Ovviamente i due fatti sono collegati e la coppia Morse-Lewis si suddivide l’esplorazione dei mondi frequentati dalla donna: il circolo del bridge, l’università, una casa editrice presso la quale aveva lavorato, gli studenti a cui dava lezioni private di tedesco.
Beveva troppo, fumava compulsivamente, copulava sicuramente troppo spesso…Dio mio, quanto si detestava, a volte!
L’aspetto più divertente della vicenda è nelle modalità con cui opera Morse, spesso ai limiti del lecito, che lo rendono insopportabile ai colleghi. Questa volta prende una cantonata colossale, individuando in una sorta di tragedia greca – l’ennesima riproposizione della vicenda di Edipo e Giocasta, per intenderci – il motivo del suicidio della donna.
Non capitava molto spesso che Morse non avesse uno straccio di risposta per le domande che lui stesso si poneva.

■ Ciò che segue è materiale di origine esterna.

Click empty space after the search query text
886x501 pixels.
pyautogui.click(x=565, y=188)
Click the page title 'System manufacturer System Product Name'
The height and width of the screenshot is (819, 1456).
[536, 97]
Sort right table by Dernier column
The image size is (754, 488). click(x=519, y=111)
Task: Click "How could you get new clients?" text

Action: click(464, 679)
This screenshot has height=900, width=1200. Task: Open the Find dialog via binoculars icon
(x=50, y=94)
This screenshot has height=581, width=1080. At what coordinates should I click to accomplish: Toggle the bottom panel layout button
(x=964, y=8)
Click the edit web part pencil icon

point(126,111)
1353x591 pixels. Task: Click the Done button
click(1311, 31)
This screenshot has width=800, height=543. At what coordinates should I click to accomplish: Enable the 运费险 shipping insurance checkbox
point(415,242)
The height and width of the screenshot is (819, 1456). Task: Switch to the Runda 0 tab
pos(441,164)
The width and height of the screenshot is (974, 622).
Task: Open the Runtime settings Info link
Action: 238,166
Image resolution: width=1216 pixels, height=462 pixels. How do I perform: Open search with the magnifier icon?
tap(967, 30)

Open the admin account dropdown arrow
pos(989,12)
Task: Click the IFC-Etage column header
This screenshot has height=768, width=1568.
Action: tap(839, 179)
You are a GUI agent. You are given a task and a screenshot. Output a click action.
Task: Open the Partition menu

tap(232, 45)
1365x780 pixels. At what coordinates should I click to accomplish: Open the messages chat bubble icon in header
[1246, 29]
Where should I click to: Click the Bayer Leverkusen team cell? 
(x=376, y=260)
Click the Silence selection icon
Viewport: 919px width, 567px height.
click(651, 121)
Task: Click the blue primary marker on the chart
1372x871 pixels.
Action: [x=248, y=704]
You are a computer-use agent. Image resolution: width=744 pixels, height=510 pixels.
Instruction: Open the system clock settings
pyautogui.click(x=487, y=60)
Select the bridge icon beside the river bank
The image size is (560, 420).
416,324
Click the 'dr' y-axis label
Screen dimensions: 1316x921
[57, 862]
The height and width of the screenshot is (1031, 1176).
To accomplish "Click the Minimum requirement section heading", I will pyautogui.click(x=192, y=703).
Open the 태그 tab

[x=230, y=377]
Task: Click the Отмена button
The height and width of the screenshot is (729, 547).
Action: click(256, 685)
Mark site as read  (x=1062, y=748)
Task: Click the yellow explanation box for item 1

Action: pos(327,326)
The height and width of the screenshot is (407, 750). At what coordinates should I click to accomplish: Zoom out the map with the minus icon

Ma è il sergente Lewis a fargli rispettosamente notare l’errore di deduzione in cui è incorso. E come Morse anche il lettore rischia di perdere il filo di una storia che si fa via via più complicata, tra tradimenti, sostituzioni di persone, ricatti, appostamenti, lettere che scompaiono e ricompaiono. Lei si sta rammollendo, Lewis!
Dexter suddivide i suoi romanzi in capitoletti che scandiscono gli eventi e li fa precedere da battute di una o due righe, tratte da Shakespeare o dalla Bibbia, da Wilde o altri scrittori o da classici antichi, persino dal manuale della polizia, con lo scopo di fornire una velata anticipazione di quanto si leggerà nel capitolo stesso. Analogamente gioca in chiusura, con frasi tipo ….non aveva neppure la più pallida idea dello straordinario susseguirsi di eventi che era sul punto di verificarsi. Un artificio letterario che rimanda a epoche in cui le storie venivano pubblicate a fascicoli, per cui ogni chiusa alludeva a fatti che si sarebbero verificati nella puntata successiva. E in un romanzo inglese questo ci sta bene.